In the subsystem, the Detection Concatenation block concatenates detections from both sensors and passes them to the tracker.

The final part of the model is the Visualization, where all the scenario, sensor, and tracking data are visualized by a helper block.

Configure the Tracker to Use Retrodiction

For the tracker, you use a Global Nearest Neighbor Tracker block. You modify the tracker to use the retrodiction technique for out-of-sequence measurement (OOSM) handling. When using the tracker in an asynchronous way, the tracker clock may run ahead of the messages that arrive, which renders the messages 'out-of-sequence'. Setting the tracker OOSM handling to retrodiction allows the tracker to process them instead of terminating with an error or neglecting the OOSM. Overall, retrodiction improves the tracker accuracy.

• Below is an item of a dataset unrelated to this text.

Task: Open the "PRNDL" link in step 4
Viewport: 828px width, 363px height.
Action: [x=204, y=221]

Using retrodiction requires more memory because the tracker must maintain a history of each track. To reduce the memory allocation, you reduce the maximum number of tracks to 20, because there are just a few objects in the scenario. Similarly, you reduce the maximum number of sensors to 2, because only two sensors report to the tracker.

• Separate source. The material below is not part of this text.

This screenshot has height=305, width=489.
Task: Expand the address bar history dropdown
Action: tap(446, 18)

You increase the threshold for assigning detections to tracks from the default 30 to 50 to allow vision and radar detections that may have different offsets on the object to be assigned to the same track. A larger assignment threshold may result in false detections getting assigned to each other and creating false tracks. To reduce the rate of false tracks, you make the confirmation threshold stricter by increasing it from the default 2-out-of-3 to 4-out-of-5 detections.

Run the Model and See the Results

You build and run the model using the command below.

sim('AsynchronousTrackingModel.slx');
close_system('AsynchronousTrackingModel.slx');

The simulation shows that the tracker tracks the vehicle in front of the ego vehicle after a few steps required for confirmation and maintains the track throughout the scenario. The passing vehicle, in yellow, is tracked only after it enters the field of view of sensors. The vehicle behind the ego vehicle is never detected by any sensor and therefore it is never tracked.

Summary

This example showed you how to use an asynchronous sensor fusion and tracking system. The example showed how to connect sensors with different update rates using an asynchronous tracker and how to trigger the tracker to process sensor data at a different rate from sensors. The tracker uses the retrodiction out-of-sequence measurement handling technique to process sensor data that arrives out of sequence.